Overall, the game demonstrated real potential as a complement to existing cybersecurity awareness methods, particularly for audiences who would not voluntarily engage with traditional training material. The unanimous preference for this learning method, even among participants who felt their knowledge hadn't improved, suggests that the engagement problem this project set out to solve was addressed, even if the depth of information delivered still has room to grow.
My Reflection
Going into this project, I underestimated how much work game development actually takes. My experience with both Unity and C# was limited at the start, and that learning curve had a real impact on how much I was able to deliver. As the deadline approached, a significant number of planned features had to be cut: randomised AI-generated emails, additional gameplay environments beyond the main office, a database for tracking player performance across sessions, and a more sophisticated penalty system where mistakes would affect gameplay directly rather than simply deducting points. These cuts were necessary, but they also represent the clearest picture of where the project could grow.
In terms of the solution itself, I think the results were honest about both its strengths and its limitations. The game worked well as an awareness tool for those with less prior cybersecurity knowledge, and the story-driven approach to delivering information proved more effective than I initially anticipated. However, it fell short of matching the informative depth of formal training courses for those who had already been through them. In its current state I see it as a complement to existing methods rather than a replacement, filling a gap that campaigns and courses both struggle with: reaching people who wouldn't seek out the topic on their own terms.

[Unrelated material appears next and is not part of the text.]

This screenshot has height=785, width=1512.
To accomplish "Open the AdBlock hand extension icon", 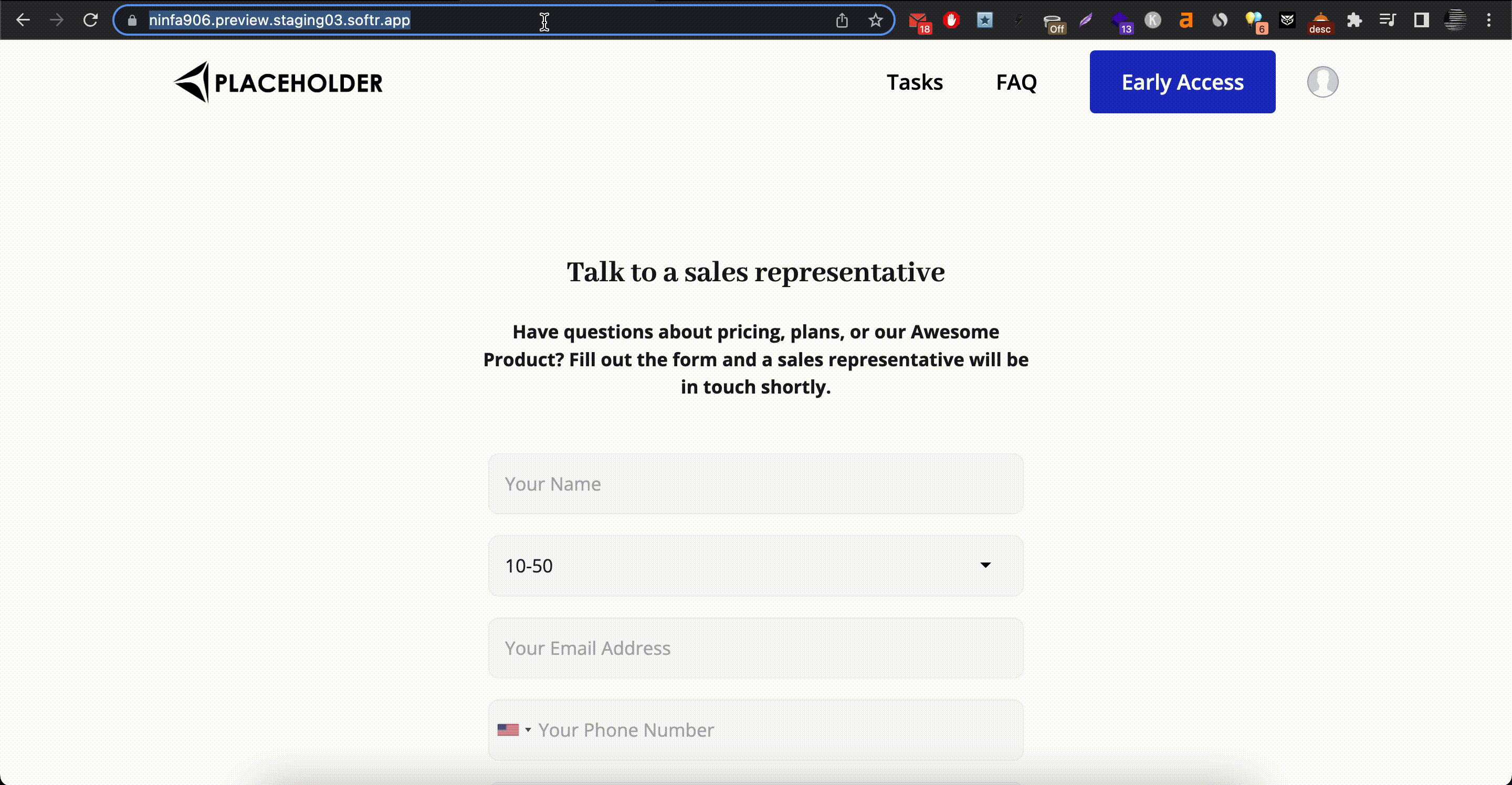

There is a lot I would still like to do with this project. Generative AI producing dynamic, randomised emails for each playthrough would give the game genuine replay value and make the phishing detection mechanic considerably harder to game with familiarity. Expanding the gameplay to new environments (a café, a home setting) would introduce network and physical security concepts in a more varied and memorable way. And building out the penalty system so that mistakes have visible, gameplay-affecting consequences would bring the experience closer to the simulation standard that makes serious games genuinely effective as training tools. I had a lot of fun building this, and I have every intention of taking it further.